Why the Consensus Doubled: From 27 Bcf to 62 Bcf
The massive upward revision from Sunday's 27 Bcf Estimize consensus to NGI's 62 Bcf forecast reflects three factors that became clearer Monday through Tuesday:
- Mild Weather Confirmed: The GFS and ECMWF weather model runs updated Monday confirmed that the week ending April 10 was materially milder than initially expected. Heating degree days (HDDs) across the Lower 48 came in near zero, while cooling degree days (CDDs) were minimal outside of far South Texas. This low thermal demand freed gas for storage.

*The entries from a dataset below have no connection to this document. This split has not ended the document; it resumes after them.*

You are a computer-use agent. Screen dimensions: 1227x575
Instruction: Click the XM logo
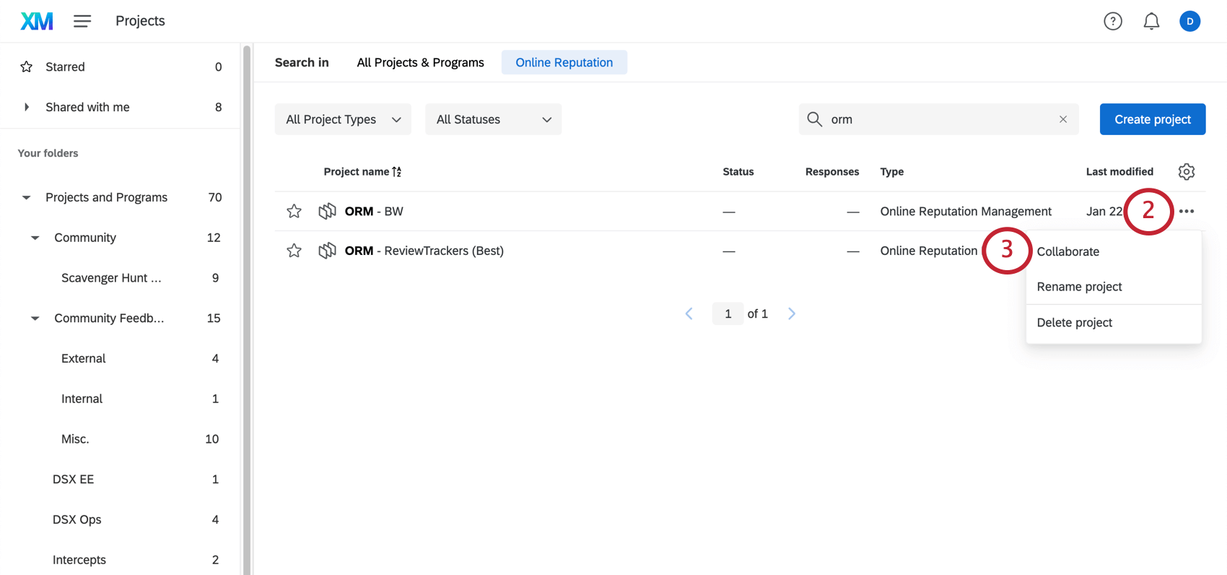click(x=37, y=21)
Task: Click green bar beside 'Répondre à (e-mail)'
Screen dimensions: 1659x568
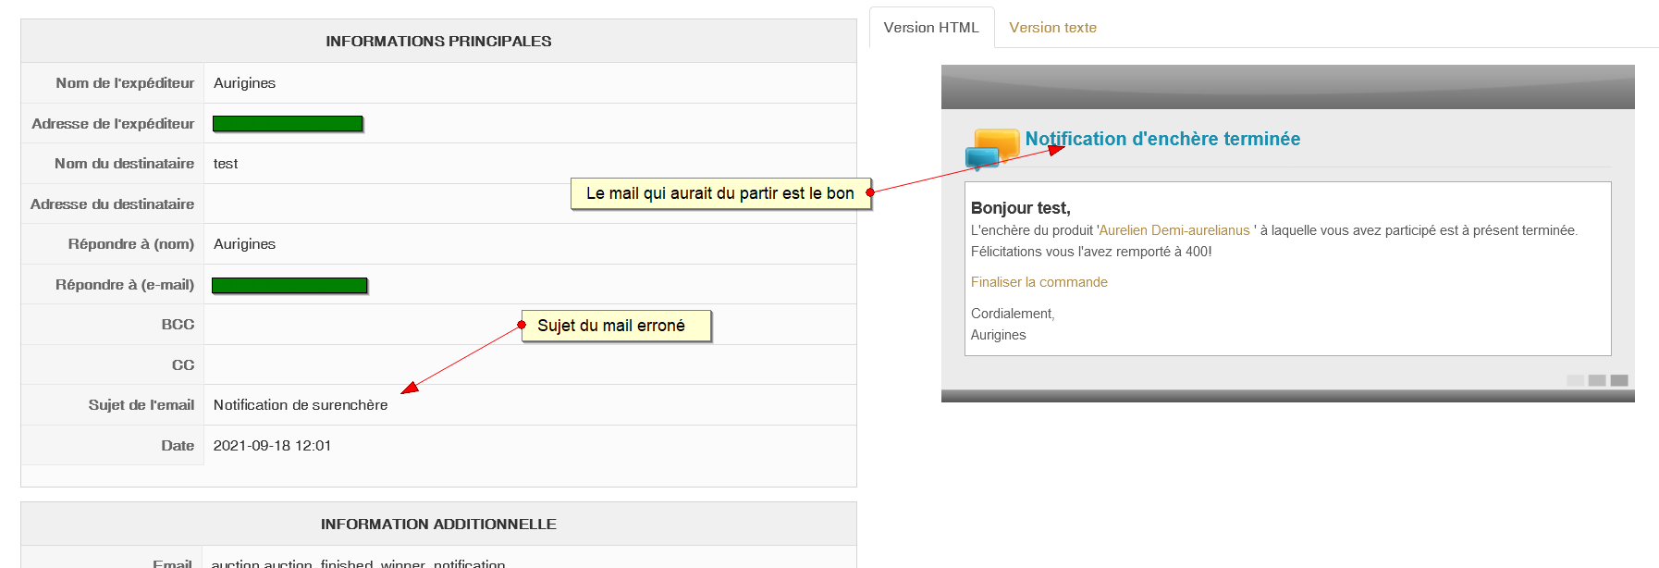Action: tap(289, 285)
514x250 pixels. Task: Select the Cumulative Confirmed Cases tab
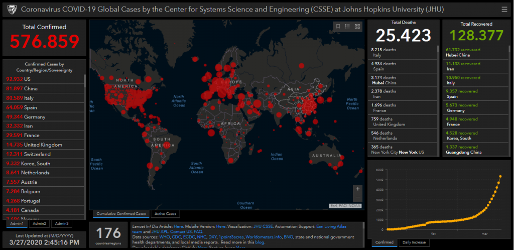121,214
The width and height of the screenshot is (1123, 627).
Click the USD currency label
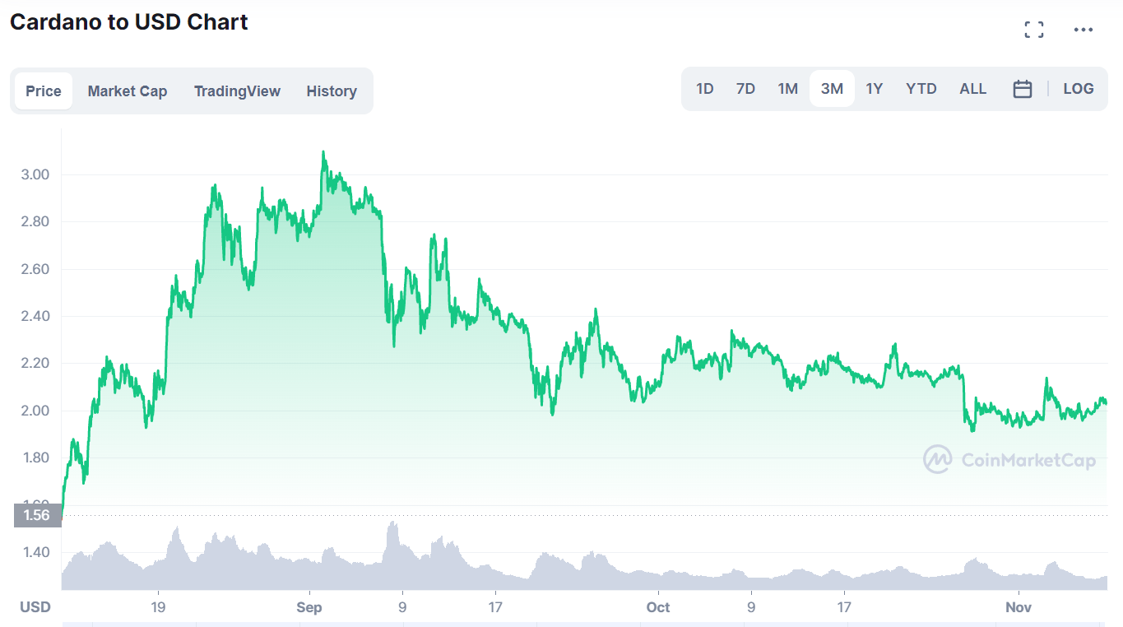pyautogui.click(x=35, y=607)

- LNG Maintenance Window: Feedgas deliveries to LNG export terminals dipped from the prior week's 13.4 Bcf/day record to approximately 12.8 Bcf/day due to brief maintenance at one Gulf Coast facility. Each 0.5 Bcf/day reduction in LNG feedgas frees approximately 3.5 Bcf/week for domestic injection.
- Robust Production: Dry gas production held steady near 104.5 Bcf/day. The combination of sustained production, reduced LNG demand, and minimal weather-driven consumption created ideal injection conditions.
Storage Surplus Analysis
If the 62 Bcf injection materializes, total working gas would reach approximately 1,973 Bcf — now 122 Bcf above the five-year average for this time of year. To put this in context:
- The surplus was 87 Bcf above average last week (post-50 Bcf build).

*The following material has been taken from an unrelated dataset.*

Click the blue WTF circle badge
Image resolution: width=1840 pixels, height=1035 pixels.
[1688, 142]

- The surplus widened by 35 Bcf in a single week — the fastest expansion rate of the 2026 injection season.
- At this pace, end-of-injection-season storage (late October) could reach 3,600-3,700 Bcf, which would be the most comfortable pre-winter level since 2020.
This surplus trajectory is structurally bearish for Henry Hub through mid-summer. Without a sustained heat wave that drives power burn above 40 Bcf/day (the June-August average is typically 38-42 Bcf/day), there is no demand-side catalyst to tighten the market.

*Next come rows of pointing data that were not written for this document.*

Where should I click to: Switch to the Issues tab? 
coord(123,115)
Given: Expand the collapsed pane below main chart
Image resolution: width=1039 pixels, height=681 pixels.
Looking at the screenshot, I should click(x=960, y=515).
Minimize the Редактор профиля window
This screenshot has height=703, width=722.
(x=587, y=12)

Henry Hub at $2.58: The Procurement Math
For commercial electricity buyers in gas-dependent ISO markets, Henry Hub at $2.58/MMBtu translates directly to marginal generation costs:
- Combined Cycle Gas Turbine (7,000 Btu/kWh heat rate): $2.58 × 7.0 = $18.06/MWh fuel cost
- Simple Cycle Peaker (10,000 Btu/kWh heat rate): $2.58 × 10.0 = $25.80/MWh fuel cost
- Adding VOM and emissions costs: All-in marginal cost of $28-$35/MWh for efficient units
This means wholesale electricity prices in gas-dependent markets should be trading in the $28-$35/MWh range during off-peak hours — and commercial supply rates reflecting this environment should be available at 6-8¢/kWh all-in for buyers with favorable load shapes in PJM, ERCOT, and MISO.
Commercial Buyer Action Items
- Request Updated Quotes Today: If your current supply contract expires in Q3 or Q4 2026, contact your gas supplier or electricity REP for updated 12-24 month pricing. The $2.58 spot anchor and bearish forward curve create leverage for aggressive negotiation.
- Layer Your Procurement: Don't go all-in at one price point. Lock 50% of anticipated volume now at $2.58-based pricing, then layer the remaining 50% over the next 4-6 weeks. If prices drop further, you capture additional savings. If they bounce, you've locked favorable base pricing.
- New England Basis Alert: With Henry Hub at $2.58 and spring Algonquin basis near $0.20, effective delivered gas costs in New England are below $2.80/MMBtu — the cheapest since winter 2024. ISO-NE commercial electricity rates should reflect this within 1-2 billing cycles.
- Watch Thursday Morning: If the actual EIA number exceeds 62 Bcf — signaling even greater oversupply — Henry Hub could test $2.45-$2.50 support. Have your procurement team ready to execute same-day if a bearish surprise materializes.